Dataset records ->

:::

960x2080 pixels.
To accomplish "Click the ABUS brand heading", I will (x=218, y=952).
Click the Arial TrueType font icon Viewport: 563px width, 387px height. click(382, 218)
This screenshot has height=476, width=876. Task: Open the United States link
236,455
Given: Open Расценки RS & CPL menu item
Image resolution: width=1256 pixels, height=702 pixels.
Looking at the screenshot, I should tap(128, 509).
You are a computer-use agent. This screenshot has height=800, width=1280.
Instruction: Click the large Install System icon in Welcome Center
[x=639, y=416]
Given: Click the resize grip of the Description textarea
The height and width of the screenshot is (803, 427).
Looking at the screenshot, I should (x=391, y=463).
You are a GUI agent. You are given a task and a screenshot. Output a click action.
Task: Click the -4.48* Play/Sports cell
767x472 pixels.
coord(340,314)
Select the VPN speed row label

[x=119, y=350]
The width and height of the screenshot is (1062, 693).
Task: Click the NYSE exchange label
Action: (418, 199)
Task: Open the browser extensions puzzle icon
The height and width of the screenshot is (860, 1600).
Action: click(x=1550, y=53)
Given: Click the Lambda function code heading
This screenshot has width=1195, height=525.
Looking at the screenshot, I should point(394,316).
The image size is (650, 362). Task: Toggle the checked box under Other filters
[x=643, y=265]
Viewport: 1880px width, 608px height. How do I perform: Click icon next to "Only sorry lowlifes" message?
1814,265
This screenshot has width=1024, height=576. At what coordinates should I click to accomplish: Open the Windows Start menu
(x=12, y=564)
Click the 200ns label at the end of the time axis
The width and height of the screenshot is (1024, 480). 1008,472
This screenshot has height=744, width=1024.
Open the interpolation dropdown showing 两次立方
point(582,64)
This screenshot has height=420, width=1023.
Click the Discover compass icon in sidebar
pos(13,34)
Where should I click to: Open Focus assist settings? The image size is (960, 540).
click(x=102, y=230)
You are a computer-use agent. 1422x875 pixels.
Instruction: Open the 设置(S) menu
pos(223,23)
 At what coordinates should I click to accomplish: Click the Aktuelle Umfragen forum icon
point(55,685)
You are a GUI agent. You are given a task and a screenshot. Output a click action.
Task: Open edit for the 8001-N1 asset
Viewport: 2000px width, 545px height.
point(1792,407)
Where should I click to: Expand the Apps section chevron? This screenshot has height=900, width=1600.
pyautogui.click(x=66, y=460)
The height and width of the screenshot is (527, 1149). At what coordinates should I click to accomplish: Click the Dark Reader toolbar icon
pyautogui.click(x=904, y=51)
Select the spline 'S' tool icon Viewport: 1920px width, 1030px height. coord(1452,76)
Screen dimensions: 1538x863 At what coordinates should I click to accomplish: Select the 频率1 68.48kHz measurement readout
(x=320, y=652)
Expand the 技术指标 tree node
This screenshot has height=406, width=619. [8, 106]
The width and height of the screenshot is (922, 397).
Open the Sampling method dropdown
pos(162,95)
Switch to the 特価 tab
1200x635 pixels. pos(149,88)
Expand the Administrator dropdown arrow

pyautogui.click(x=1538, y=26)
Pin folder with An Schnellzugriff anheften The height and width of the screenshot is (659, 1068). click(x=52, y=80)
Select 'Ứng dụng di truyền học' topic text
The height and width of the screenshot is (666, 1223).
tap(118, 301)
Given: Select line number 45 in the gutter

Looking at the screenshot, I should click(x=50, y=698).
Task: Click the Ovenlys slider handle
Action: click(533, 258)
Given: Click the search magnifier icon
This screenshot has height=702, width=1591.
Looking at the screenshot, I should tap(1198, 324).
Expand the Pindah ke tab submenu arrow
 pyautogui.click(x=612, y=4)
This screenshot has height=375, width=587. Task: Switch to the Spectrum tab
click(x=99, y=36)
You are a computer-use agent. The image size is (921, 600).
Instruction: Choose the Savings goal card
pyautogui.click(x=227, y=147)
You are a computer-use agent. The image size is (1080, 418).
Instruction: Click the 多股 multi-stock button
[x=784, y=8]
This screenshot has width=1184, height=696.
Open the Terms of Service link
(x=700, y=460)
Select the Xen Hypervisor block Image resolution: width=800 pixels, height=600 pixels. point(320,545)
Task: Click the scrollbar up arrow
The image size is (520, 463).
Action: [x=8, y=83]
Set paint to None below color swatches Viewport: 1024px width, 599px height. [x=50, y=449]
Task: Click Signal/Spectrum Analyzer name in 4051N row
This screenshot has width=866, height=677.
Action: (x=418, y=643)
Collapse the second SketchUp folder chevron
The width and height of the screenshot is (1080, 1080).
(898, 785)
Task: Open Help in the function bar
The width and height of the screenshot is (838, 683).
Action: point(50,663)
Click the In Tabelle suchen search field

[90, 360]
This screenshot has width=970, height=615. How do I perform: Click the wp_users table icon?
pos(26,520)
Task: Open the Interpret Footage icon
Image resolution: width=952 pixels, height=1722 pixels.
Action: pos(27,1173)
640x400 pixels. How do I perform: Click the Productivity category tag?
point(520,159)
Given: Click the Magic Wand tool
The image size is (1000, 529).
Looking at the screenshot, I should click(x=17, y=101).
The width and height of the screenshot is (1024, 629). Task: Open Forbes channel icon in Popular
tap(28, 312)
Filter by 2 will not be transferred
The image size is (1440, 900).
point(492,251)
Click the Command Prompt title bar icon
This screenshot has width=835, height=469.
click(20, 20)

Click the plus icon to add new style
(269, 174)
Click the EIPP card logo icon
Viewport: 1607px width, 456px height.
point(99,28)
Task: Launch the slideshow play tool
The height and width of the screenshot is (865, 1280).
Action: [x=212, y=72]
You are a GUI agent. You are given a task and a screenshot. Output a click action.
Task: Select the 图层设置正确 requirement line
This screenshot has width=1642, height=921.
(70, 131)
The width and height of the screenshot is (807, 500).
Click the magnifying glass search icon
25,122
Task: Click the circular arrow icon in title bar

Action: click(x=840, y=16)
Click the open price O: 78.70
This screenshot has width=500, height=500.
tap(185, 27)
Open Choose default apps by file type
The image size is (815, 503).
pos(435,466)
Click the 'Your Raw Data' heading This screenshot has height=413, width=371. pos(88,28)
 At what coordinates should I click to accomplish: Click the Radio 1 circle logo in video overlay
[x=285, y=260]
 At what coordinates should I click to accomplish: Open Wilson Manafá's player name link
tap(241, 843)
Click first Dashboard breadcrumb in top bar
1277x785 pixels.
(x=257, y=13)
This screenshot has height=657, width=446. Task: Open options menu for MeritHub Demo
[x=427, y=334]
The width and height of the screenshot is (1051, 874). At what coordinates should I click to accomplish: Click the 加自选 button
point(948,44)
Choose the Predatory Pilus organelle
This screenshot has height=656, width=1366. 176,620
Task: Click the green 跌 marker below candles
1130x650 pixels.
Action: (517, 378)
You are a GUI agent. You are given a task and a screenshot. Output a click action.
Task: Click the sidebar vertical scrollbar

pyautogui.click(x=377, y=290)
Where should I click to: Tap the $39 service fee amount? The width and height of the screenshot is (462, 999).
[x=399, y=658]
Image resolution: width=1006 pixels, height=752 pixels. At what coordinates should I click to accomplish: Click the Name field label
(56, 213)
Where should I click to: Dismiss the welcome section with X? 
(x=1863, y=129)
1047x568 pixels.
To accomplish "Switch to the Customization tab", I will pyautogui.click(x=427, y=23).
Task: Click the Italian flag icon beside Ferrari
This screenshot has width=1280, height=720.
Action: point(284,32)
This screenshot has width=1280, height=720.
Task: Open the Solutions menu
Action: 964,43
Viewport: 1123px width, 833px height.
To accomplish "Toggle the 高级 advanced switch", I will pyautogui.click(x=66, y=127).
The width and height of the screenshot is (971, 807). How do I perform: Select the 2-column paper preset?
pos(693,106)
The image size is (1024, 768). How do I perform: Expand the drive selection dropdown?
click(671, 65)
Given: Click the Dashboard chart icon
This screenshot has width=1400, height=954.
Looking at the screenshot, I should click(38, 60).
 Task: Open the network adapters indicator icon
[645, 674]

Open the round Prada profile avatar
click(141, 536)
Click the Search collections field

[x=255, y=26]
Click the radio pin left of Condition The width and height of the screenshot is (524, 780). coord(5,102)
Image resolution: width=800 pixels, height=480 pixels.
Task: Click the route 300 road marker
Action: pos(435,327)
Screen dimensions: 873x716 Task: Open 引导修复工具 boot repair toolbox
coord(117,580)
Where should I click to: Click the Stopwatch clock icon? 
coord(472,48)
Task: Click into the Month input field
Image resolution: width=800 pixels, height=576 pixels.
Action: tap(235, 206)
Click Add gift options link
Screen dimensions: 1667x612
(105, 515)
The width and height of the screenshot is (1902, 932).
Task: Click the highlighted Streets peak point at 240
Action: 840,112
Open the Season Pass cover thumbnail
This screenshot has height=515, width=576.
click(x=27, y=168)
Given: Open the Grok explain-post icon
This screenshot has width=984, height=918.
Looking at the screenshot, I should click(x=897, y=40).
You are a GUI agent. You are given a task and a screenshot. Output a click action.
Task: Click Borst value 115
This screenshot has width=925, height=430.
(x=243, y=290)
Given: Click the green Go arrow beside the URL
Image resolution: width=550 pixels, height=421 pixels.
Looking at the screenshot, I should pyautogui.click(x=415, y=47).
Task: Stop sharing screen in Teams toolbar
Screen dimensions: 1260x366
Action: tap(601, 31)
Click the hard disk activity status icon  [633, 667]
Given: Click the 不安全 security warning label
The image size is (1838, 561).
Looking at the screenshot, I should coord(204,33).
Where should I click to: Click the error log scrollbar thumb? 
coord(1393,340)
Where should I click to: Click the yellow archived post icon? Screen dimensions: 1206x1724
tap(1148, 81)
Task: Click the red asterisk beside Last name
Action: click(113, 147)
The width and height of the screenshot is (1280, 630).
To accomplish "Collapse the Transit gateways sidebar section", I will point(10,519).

:::

Exercise aim -> The lines to return are those in the material above that hold "Dashboard".

Answer ->
Click first Dashboard breadcrumb in top bar
Given: Click the Dashboard chart icon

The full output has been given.